§ **Assignment**
Figure out how many lines of the material below contain the word "each". Answer with the number only.

[[ Input for this task open ]]

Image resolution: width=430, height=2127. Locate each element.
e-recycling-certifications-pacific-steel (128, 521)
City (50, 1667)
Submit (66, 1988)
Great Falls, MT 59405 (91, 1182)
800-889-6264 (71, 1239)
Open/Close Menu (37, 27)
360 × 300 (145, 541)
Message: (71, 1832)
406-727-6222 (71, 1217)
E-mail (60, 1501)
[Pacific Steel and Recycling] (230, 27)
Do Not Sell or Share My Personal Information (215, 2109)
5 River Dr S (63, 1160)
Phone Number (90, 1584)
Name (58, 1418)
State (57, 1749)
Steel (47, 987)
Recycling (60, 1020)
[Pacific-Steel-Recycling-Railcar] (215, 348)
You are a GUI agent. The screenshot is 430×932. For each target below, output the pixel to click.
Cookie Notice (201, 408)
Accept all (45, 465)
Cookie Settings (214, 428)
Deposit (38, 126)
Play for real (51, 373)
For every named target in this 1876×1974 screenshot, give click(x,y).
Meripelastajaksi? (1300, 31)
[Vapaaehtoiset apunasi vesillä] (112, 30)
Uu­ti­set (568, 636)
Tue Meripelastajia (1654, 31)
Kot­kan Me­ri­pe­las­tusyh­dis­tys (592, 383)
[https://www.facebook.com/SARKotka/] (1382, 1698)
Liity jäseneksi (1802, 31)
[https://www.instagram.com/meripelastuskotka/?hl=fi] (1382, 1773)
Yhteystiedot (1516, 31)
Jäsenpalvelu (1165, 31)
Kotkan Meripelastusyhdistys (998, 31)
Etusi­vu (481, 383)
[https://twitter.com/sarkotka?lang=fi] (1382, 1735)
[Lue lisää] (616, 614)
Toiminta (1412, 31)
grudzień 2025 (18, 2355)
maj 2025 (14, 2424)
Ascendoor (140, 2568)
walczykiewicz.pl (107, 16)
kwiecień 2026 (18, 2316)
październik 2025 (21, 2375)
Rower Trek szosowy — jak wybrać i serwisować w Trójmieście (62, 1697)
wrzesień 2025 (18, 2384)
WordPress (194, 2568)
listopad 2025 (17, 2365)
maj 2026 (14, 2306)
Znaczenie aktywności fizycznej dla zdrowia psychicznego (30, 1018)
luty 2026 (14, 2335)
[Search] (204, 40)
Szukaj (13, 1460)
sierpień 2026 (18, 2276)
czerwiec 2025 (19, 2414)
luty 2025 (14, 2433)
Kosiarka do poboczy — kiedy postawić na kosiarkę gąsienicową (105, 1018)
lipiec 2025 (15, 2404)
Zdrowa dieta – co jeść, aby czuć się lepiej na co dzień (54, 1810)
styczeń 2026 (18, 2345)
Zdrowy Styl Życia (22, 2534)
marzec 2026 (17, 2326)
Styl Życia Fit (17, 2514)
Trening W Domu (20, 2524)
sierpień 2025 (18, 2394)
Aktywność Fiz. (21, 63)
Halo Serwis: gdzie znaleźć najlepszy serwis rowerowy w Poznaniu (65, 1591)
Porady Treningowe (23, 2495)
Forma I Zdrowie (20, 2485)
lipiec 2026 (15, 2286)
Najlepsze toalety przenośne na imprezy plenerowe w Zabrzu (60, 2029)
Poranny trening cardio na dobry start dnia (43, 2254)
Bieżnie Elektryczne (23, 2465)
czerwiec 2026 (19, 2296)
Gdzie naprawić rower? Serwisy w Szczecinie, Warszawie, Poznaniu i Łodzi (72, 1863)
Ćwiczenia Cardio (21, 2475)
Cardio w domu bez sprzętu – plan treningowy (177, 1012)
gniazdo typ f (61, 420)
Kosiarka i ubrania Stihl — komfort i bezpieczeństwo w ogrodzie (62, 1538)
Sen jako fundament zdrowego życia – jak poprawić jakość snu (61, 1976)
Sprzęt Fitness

[[ Input for this task closed ]]

§ **Answer below**
2